Records of locating words and elements
__________

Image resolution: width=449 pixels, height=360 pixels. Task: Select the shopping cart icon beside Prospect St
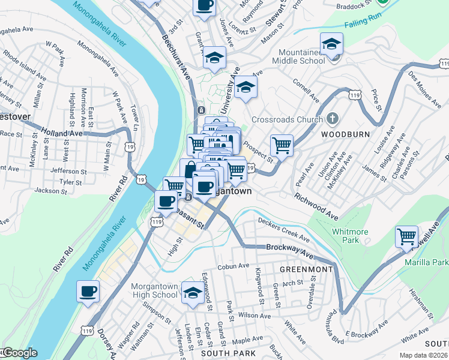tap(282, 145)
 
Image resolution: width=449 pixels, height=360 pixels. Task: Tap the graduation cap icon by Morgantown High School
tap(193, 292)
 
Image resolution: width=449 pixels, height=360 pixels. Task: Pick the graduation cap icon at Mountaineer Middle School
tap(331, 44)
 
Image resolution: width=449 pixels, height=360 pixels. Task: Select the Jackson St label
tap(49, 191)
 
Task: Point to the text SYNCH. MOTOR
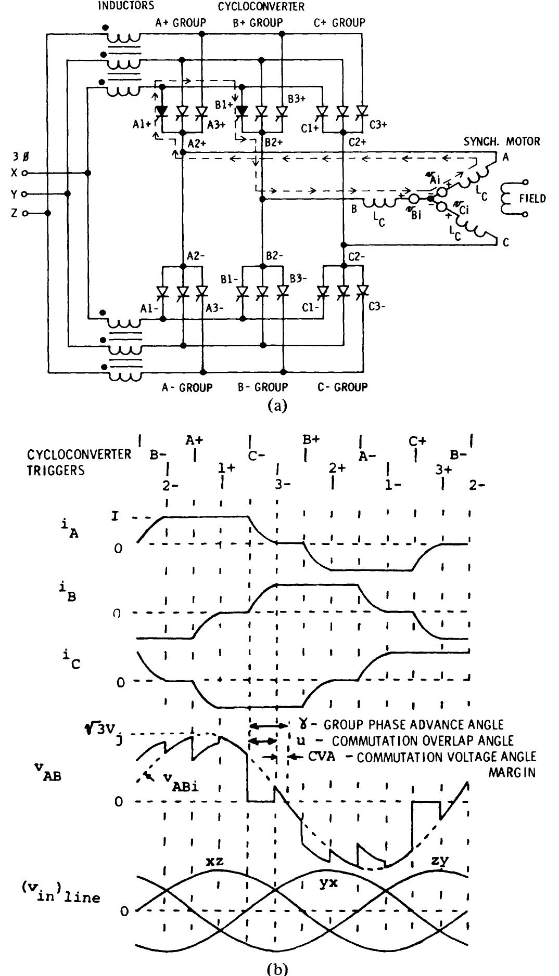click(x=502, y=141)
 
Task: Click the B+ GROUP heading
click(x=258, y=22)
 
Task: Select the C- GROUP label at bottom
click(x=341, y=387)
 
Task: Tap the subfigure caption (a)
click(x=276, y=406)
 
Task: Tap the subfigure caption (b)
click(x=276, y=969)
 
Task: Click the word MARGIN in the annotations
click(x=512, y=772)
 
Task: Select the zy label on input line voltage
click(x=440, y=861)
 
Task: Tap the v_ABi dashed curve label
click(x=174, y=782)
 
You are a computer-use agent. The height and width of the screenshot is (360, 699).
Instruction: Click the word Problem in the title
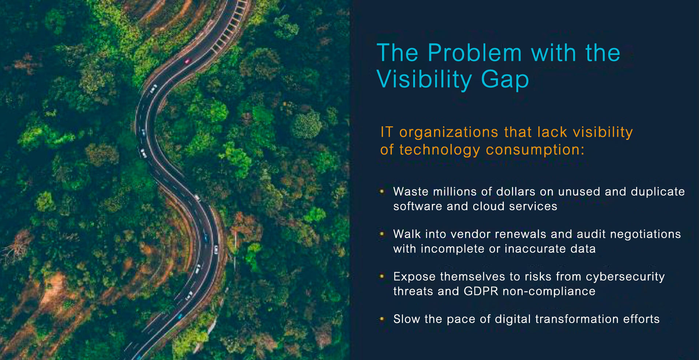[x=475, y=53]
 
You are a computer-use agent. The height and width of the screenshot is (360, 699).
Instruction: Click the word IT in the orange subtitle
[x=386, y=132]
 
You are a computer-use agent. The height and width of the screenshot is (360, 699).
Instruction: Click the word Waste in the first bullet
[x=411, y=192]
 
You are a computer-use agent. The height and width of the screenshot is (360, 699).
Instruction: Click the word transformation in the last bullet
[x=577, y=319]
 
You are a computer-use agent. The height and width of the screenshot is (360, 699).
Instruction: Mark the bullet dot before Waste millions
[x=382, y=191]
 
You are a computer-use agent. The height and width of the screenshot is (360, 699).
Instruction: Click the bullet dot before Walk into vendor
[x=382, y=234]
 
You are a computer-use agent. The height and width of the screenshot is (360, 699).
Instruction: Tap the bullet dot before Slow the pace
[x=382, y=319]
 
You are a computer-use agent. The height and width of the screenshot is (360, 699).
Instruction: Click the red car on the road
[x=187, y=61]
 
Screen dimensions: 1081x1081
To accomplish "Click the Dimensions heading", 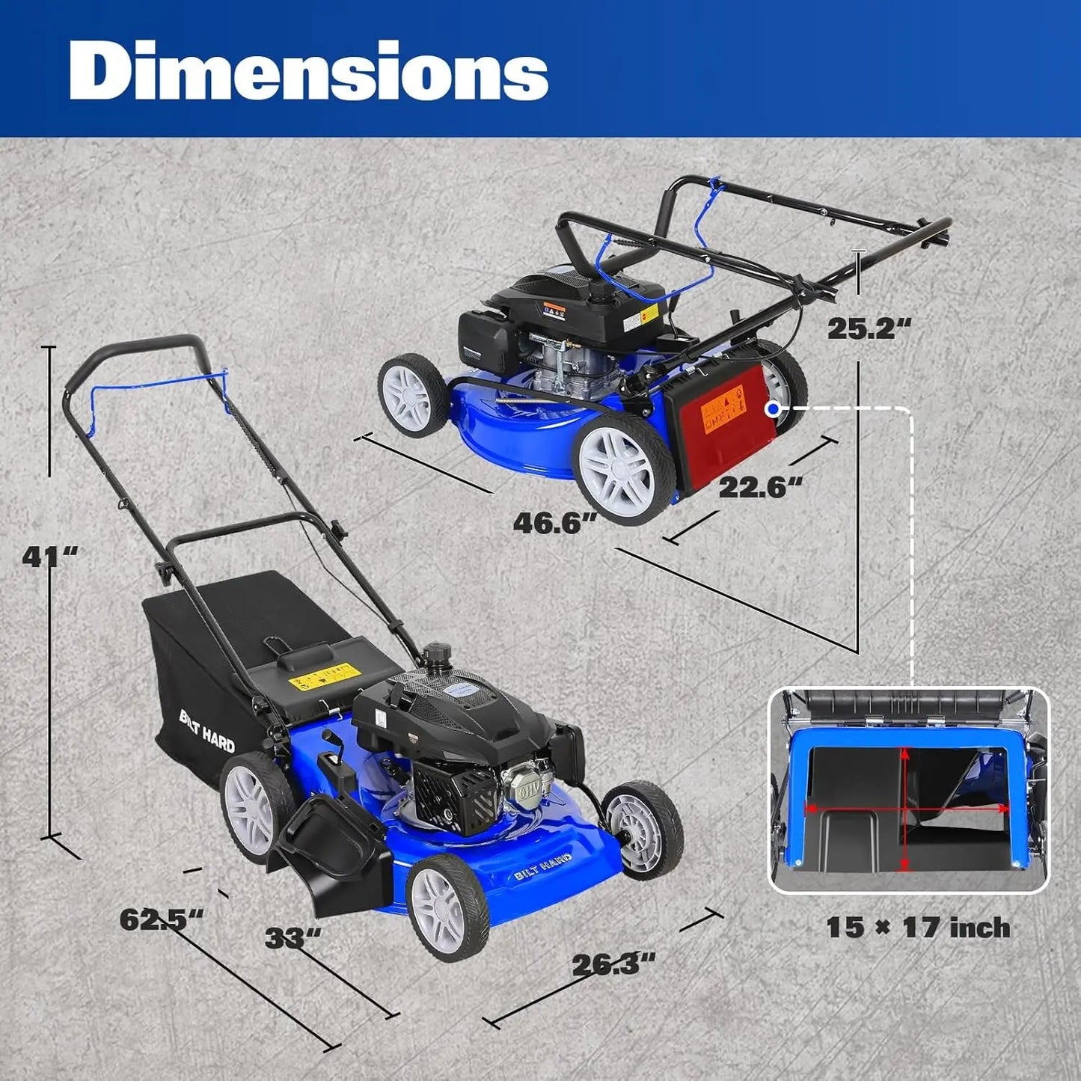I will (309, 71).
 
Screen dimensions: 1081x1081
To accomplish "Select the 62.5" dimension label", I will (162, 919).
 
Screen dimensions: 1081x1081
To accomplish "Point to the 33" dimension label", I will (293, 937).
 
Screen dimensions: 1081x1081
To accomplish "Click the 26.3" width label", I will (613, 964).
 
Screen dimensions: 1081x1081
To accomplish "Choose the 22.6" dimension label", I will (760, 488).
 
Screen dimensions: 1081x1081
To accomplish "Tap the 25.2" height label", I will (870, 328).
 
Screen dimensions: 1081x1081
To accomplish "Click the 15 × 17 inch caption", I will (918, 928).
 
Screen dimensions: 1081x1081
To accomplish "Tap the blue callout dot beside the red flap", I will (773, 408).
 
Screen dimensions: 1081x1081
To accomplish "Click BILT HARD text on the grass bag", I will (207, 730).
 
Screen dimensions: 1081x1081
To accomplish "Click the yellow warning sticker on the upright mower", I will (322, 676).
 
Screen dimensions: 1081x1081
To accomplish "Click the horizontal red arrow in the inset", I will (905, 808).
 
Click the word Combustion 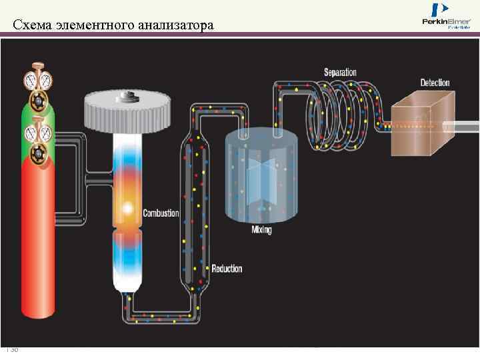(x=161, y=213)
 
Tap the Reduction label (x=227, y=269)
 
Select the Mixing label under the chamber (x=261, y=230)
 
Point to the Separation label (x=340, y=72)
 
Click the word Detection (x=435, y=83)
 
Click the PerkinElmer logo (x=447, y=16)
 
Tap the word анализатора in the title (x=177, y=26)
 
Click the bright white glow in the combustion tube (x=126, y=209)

__________

◆ **EXERCISE DIRECTIONS**
Rewrite the stretch from the line containing "Task: Click the B+ GROUP heading" through the line containing "click(x=512, y=772)", swapping "subfigure caption" for "panel caption" and leaving everything else as it is.

◆ **CORRECT ANSWER**
Task: Click the B+ GROUP heading
click(x=258, y=22)
 
Task: Select the C- GROUP label at bottom
click(x=341, y=387)
 
Task: Tap the panel caption (a)
click(x=276, y=406)
 
Task: Tap the panel caption (b)
click(x=276, y=969)
 
Task: Click the word MARGIN in the annotations
click(x=512, y=772)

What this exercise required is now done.